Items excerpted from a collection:
------------------------------------------------
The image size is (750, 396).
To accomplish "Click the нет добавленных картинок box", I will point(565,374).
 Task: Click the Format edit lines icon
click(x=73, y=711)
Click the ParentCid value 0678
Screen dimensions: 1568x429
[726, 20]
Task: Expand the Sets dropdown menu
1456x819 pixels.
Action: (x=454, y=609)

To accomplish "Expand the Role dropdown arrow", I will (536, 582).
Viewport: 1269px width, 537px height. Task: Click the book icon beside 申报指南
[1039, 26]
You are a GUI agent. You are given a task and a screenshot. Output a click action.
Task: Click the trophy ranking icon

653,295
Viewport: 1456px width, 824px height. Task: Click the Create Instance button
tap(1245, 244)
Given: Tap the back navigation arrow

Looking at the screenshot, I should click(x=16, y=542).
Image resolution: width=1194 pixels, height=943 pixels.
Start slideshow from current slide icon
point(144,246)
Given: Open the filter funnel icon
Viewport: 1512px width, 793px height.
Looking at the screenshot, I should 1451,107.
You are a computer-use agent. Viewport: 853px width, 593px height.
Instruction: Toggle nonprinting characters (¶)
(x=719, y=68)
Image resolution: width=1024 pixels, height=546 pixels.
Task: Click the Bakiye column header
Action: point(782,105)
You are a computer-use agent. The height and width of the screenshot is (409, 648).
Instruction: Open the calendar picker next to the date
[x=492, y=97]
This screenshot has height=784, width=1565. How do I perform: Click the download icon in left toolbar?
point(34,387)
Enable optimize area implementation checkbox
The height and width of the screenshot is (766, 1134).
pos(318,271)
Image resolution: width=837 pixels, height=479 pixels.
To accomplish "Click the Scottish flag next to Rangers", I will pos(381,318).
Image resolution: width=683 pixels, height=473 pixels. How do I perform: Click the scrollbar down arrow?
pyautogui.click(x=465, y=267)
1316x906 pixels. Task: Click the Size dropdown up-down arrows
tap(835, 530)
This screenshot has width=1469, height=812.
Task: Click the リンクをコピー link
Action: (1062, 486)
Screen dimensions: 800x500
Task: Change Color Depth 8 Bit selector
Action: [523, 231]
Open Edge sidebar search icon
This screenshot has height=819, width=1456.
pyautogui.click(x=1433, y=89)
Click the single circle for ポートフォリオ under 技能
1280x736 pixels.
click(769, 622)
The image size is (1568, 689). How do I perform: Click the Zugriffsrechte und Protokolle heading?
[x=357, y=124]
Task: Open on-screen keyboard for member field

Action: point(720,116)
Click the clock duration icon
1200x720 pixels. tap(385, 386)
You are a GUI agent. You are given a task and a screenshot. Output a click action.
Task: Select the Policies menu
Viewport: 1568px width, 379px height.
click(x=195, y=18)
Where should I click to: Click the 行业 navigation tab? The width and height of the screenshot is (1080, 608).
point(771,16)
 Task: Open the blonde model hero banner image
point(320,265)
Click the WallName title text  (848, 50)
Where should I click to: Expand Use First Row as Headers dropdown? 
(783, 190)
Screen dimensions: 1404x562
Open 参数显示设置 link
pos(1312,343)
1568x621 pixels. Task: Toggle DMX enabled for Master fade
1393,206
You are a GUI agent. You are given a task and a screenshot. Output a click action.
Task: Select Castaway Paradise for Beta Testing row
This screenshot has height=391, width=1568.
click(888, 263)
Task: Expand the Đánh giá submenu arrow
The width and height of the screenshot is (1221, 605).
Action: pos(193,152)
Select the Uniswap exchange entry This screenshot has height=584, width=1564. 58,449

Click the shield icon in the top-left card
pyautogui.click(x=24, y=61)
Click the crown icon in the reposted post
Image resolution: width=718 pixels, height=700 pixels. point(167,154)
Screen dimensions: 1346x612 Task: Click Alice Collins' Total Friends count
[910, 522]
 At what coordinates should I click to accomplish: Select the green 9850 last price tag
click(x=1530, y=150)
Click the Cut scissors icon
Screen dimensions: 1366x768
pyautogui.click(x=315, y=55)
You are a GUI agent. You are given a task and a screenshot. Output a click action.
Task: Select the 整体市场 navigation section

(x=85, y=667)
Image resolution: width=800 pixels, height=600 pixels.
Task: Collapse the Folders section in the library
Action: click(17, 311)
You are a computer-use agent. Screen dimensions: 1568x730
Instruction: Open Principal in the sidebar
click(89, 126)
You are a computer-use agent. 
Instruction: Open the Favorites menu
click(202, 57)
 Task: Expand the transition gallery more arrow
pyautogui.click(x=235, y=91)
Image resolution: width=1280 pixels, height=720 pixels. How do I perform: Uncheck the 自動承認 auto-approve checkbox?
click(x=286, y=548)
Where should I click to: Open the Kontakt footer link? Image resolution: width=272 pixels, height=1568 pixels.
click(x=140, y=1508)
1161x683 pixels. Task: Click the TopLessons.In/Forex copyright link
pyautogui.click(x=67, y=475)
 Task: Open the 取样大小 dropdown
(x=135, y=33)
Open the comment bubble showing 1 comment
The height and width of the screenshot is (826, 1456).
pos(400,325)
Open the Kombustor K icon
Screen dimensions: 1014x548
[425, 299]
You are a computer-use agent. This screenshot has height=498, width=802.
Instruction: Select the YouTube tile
------------------------------------------------
Directive
Reproduce the part of the items that opens with the line containing "Screen dimensions: 1346x612" and closes with the last of the items, replacing "Instruction" with "Command" and changing nothing else.

Reply to the task
Screen dimensions: 1346x612 Task: Click Alice Collins' Total Friends count
[910, 522]
 At what coordinates should I click to accomplish: Select the green 9850 last price tag
click(x=1530, y=150)
Click the Cut scissors icon
Screen dimensions: 1366x768
pyautogui.click(x=315, y=55)
You are a GUI agent. You are given a task and a screenshot. Output a click action.
Task: Select the 整体市场 navigation section

(x=85, y=667)
Image resolution: width=800 pixels, height=600 pixels.
Task: Collapse the Folders section in the library
Action: click(17, 311)
You are a computer-use agent. Screen dimensions: 1568x730
Command: Open Principal in the sidebar
click(89, 126)
You are a computer-use agent. 
Command: Open the Favorites menu
click(202, 57)
 Task: Expand the transition gallery more arrow
pyautogui.click(x=235, y=91)
Image resolution: width=1280 pixels, height=720 pixels. How do I perform: Uncheck the 自動承認 auto-approve checkbox?
click(x=286, y=548)
Where should I click to: Open the Kontakt footer link? Image resolution: width=272 pixels, height=1568 pixels.
click(x=140, y=1508)
1161x683 pixels. Task: Click the TopLessons.In/Forex copyright link
pyautogui.click(x=67, y=475)
 Task: Open the 取样大小 dropdown
(x=135, y=33)
Open the comment bubble showing 1 comment
The height and width of the screenshot is (826, 1456).
pos(400,325)
Open the Kombustor K icon
Screen dimensions: 1014x548
[425, 299]
You are a computer-use agent. This screenshot has height=498, width=802.
Command: Select the YouTube tile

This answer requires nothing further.